EXERCISE REQUIREMENTS = Reproduce the rows below word for word, everything from the first one down to and including the line containing "(x=146, y=16)".

::::::

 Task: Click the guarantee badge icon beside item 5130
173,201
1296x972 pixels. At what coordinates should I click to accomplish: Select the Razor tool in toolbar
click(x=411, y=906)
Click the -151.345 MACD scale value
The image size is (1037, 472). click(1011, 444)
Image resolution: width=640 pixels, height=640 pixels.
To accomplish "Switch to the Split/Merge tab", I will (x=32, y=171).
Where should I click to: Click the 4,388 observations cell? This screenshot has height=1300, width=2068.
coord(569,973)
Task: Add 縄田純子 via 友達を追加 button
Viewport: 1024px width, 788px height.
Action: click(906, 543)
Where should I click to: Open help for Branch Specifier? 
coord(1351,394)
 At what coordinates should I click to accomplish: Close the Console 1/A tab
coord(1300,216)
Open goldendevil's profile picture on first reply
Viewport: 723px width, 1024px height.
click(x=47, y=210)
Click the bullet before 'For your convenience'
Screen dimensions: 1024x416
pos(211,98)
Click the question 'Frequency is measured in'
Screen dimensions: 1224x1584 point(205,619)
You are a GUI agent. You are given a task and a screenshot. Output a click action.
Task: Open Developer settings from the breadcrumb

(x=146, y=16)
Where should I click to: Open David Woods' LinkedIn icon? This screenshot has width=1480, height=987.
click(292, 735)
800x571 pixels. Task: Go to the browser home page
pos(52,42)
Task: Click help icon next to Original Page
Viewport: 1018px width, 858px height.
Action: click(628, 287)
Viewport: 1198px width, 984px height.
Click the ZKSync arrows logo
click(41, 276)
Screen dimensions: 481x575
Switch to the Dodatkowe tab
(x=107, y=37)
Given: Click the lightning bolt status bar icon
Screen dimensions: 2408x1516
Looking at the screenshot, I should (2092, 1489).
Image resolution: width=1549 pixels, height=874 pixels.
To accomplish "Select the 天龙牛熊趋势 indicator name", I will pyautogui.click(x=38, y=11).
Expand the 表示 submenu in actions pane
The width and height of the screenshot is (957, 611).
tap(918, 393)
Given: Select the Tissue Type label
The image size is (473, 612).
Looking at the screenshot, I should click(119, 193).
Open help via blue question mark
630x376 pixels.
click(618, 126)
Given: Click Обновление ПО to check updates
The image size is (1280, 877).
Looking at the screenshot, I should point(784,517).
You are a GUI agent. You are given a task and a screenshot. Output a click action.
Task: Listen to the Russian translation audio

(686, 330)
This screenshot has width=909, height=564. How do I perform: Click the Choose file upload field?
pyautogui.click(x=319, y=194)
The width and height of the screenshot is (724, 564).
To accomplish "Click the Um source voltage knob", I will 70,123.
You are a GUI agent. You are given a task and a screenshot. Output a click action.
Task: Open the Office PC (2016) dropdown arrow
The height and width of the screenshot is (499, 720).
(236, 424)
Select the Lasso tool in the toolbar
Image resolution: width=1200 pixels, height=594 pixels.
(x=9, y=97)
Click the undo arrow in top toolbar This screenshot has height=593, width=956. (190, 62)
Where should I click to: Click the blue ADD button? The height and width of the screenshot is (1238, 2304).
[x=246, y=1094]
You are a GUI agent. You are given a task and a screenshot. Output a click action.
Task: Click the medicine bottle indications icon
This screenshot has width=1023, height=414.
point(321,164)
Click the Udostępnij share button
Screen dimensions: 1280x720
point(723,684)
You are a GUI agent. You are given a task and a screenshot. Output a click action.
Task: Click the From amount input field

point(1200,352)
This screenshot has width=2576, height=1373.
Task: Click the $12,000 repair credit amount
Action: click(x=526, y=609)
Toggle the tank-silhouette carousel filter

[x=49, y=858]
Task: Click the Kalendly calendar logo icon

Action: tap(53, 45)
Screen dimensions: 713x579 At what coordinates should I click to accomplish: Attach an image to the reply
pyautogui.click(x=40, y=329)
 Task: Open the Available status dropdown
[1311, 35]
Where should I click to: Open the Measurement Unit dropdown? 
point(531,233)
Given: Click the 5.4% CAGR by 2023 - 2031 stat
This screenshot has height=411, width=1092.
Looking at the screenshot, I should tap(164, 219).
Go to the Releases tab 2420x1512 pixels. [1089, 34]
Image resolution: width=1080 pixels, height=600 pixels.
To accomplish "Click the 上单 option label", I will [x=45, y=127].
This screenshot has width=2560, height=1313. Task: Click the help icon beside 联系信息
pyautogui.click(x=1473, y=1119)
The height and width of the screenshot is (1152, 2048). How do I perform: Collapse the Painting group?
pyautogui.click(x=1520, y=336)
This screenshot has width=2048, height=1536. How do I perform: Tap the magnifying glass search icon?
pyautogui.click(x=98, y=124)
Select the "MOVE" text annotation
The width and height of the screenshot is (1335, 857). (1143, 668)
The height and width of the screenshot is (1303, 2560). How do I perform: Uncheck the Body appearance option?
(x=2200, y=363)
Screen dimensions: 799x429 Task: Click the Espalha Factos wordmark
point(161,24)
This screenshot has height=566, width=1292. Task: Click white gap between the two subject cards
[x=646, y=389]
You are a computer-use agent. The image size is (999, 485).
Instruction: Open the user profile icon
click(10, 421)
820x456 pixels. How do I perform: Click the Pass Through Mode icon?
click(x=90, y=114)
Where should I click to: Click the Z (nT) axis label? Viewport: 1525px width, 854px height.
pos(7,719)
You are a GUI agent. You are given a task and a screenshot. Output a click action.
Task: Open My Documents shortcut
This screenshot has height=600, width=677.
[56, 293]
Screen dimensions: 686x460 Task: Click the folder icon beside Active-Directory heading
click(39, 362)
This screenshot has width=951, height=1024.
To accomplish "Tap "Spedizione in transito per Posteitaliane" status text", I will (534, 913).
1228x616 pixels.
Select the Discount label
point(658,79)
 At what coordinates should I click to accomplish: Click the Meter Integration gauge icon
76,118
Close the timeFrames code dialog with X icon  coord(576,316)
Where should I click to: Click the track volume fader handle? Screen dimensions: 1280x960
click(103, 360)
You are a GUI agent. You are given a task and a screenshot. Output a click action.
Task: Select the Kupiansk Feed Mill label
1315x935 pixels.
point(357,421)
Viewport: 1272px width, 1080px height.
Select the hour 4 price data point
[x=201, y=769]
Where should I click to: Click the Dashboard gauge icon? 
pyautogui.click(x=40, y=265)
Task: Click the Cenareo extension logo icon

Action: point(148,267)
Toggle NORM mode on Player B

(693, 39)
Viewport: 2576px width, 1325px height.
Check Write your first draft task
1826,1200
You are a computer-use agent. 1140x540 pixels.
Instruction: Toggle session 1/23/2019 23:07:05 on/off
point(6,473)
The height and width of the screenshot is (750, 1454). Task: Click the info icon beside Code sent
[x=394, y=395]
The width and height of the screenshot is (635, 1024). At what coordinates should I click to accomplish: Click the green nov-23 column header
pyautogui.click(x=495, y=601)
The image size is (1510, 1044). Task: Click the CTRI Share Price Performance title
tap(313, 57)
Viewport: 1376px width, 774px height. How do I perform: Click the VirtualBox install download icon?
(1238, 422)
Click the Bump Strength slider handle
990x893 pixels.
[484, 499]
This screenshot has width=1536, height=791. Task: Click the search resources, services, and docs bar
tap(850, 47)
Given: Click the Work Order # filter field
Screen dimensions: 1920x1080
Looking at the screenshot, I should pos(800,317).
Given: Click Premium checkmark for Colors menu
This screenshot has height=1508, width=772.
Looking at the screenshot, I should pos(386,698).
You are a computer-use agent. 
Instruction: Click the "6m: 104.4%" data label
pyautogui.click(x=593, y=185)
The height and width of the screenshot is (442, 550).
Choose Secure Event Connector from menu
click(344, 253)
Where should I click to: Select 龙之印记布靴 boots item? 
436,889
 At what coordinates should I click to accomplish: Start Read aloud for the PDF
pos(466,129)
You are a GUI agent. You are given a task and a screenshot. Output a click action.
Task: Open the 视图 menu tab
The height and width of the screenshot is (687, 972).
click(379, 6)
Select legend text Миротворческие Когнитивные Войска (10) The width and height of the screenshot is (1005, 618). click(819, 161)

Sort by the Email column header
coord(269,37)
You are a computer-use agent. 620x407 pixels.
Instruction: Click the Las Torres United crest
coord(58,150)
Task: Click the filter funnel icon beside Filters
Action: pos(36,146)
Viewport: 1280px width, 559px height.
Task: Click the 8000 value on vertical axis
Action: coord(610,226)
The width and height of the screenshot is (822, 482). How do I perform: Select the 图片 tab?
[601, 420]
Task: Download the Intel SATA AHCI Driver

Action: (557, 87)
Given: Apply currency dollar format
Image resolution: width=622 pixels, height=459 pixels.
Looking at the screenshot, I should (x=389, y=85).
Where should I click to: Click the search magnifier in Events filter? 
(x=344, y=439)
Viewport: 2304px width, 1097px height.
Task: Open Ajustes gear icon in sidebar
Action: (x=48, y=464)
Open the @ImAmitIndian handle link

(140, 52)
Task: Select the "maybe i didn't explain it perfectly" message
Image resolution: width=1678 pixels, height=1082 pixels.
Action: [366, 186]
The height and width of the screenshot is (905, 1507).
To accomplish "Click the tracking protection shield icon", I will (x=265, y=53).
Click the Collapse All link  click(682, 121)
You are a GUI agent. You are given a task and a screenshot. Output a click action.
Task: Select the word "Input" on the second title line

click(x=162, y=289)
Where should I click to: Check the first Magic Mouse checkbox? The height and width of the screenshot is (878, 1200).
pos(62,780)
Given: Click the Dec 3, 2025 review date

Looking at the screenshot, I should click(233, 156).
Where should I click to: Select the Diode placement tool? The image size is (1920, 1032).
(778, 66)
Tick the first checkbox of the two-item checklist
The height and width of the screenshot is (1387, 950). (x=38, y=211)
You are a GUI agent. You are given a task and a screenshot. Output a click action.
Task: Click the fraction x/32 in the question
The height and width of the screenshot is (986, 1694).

::::::

TASK RESPONSE =
 Task: Click the guarantee badge icon beside item 5130
173,201
1296x972 pixels. At what coordinates should I click to accomplish: Select the Razor tool in toolbar
click(x=411, y=906)
Click the -151.345 MACD scale value
The image size is (1037, 472). click(1011, 444)
Image resolution: width=640 pixels, height=640 pixels.
To accomplish "Switch to the Split/Merge tab", I will (x=32, y=171).
Where should I click to: Click the 4,388 observations cell? This screenshot has height=1300, width=2068.
coord(569,973)
Task: Add 縄田純子 via 友達を追加 button
Viewport: 1024px width, 788px height.
Action: click(906, 543)
Where should I click to: Open help for Branch Specifier? 
coord(1351,394)
 At what coordinates should I click to accomplish: Close the Console 1/A tab
coord(1300,216)
Open goldendevil's profile picture on first reply
Viewport: 723px width, 1024px height.
click(x=47, y=210)
Click the bullet before 'For your convenience'
Screen dimensions: 1024x416
pos(211,98)
Click the question 'Frequency is measured in'
Screen dimensions: 1224x1584 point(205,619)
You are a GUI agent. You are given a task and a screenshot. Output a click action.
Task: Open Developer settings from the breadcrumb

(x=146, y=16)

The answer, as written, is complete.